Most of the drugs in lung cancer score four, but Erlotinib, also used in this form of the disease, again scores one. Out of 14 drugs for bowel cancer, three score four but the rest all score less. For advanced breast cancer, Lapatinib scores five, but there are four drugs that score three or less, including Eribulin, which the National Institute for Health and Care Excellence (Nice) turned down but is paid for by the Cancer Drugs Fund. In melanoma (skin cancer), eight out of nine drugs score four.
It is a challenge to everybody involved in drug research, Sullivan said. “Are we really designing the trial that needs to be designed to prove clinical benefit or are we just trying to get [the drug]into the market? Is it genuinely for patients or to sell medicines?”

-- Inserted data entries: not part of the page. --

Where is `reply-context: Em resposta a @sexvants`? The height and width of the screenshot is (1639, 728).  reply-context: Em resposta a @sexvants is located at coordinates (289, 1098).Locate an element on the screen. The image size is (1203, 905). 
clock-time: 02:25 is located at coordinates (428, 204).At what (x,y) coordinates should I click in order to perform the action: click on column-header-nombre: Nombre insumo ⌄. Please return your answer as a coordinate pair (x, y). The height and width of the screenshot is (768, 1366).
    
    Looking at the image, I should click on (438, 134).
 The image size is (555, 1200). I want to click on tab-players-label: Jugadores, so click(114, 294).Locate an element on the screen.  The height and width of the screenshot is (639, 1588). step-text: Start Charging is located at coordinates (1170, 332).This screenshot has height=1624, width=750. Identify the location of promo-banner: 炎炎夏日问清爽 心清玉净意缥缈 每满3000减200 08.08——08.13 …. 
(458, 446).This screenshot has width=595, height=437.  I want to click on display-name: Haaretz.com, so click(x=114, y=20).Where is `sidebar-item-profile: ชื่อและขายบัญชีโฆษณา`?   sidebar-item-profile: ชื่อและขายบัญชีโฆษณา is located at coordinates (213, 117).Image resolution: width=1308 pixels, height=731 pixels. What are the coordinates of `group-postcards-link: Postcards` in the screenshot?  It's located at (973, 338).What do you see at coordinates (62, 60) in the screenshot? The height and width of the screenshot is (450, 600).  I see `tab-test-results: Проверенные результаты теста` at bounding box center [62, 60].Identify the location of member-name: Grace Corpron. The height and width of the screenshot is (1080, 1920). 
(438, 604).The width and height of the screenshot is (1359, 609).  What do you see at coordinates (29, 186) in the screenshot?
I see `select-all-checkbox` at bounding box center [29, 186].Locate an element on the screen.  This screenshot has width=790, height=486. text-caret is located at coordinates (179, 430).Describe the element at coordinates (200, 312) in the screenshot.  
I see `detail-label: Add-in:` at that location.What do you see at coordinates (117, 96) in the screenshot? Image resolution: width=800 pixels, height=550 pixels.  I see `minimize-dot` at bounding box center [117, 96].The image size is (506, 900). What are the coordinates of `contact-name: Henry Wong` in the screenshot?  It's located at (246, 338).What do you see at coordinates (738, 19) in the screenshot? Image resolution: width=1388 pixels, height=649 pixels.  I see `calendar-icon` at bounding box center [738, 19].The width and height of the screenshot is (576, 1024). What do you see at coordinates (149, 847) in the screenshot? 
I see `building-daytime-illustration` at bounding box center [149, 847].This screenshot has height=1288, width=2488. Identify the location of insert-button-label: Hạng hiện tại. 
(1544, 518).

He and his colleagues hope the drug regulatory bodies will think about their decisions to approve the low benefit drugs. They also want the best drugs to get an approval rating that means they will be high priority for use in all countries.
Rolf Stahel, the Esmo president, said: “As the international organisation committed to the interest of the oncology community at large, we are concerned about some anti-cancer medicines approved by the European medicines agency not being available or affordable to patients when prescribed.
“We aim to signal the drugs with a large magnitude of clinical benefit which should be endorsed across Europe for rapid patient access, especially when these medicines are recommended through evidence-based standards set forth in the internationally recognised Esmo clinical practice guidelines.”